Peu remarquée en Europe, une décision rendue en juillet 2024 par un juge fédéral américain a pourtant confirmé un tournant symbolique : l’application du Defend Trade Secrets Act de 2016 à des faits commis à l’étranger, dès lors qu’une partie du recel a eu lieu sur le sol américain. Cette décision a consacré, au moins jusqu’à présent, l’extraterritorialité du secret des affaires comme nouvel instrument de puissance juridique américaine.
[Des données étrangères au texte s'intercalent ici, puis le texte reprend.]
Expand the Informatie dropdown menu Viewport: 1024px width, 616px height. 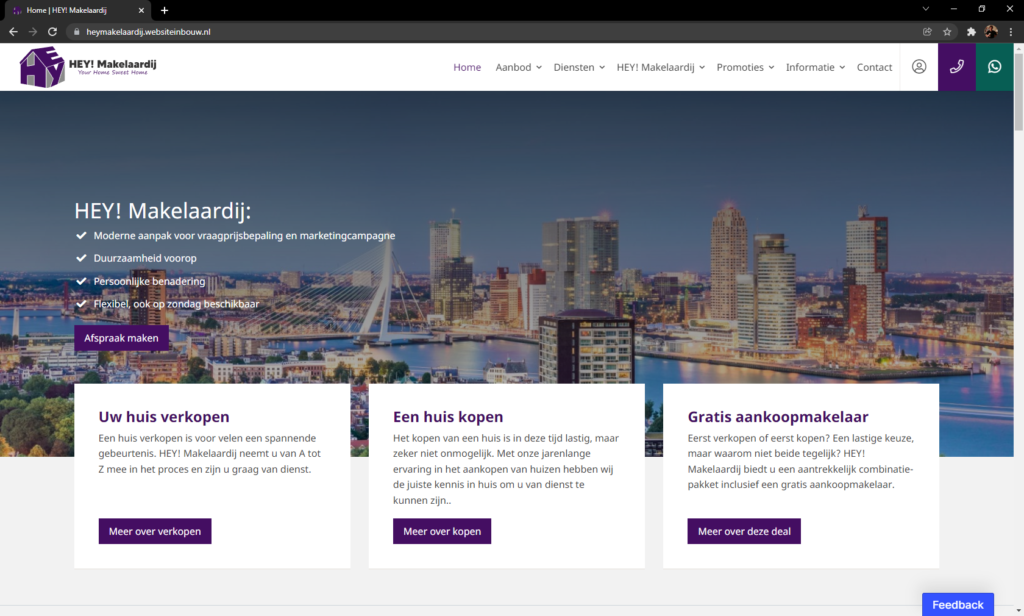(x=815, y=67)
Le secret des affaires avait déjà connu un développement dans l’appareil législatif américain. Si la réalité de son applicabilité extraterritoriale interroge, son expansion est manifeste. Les dernières décisions judiciaires concentrées dans l’affaire Motorola ont confirmé la possibilité pour des tribunaux fédéraux de première instance d’exercer leur juridiction, bien que sous certaines conditions, sur des actes commis presque entièrement en dehors du territoire américain. Cette évolution constitue un risque juridique pour de nombreuses entreprises internationales, mais aussi une source d’opportunités pour d’autres, et s’inscrit globalement dans une stratégie d’hégémonie juridique et économique américaine.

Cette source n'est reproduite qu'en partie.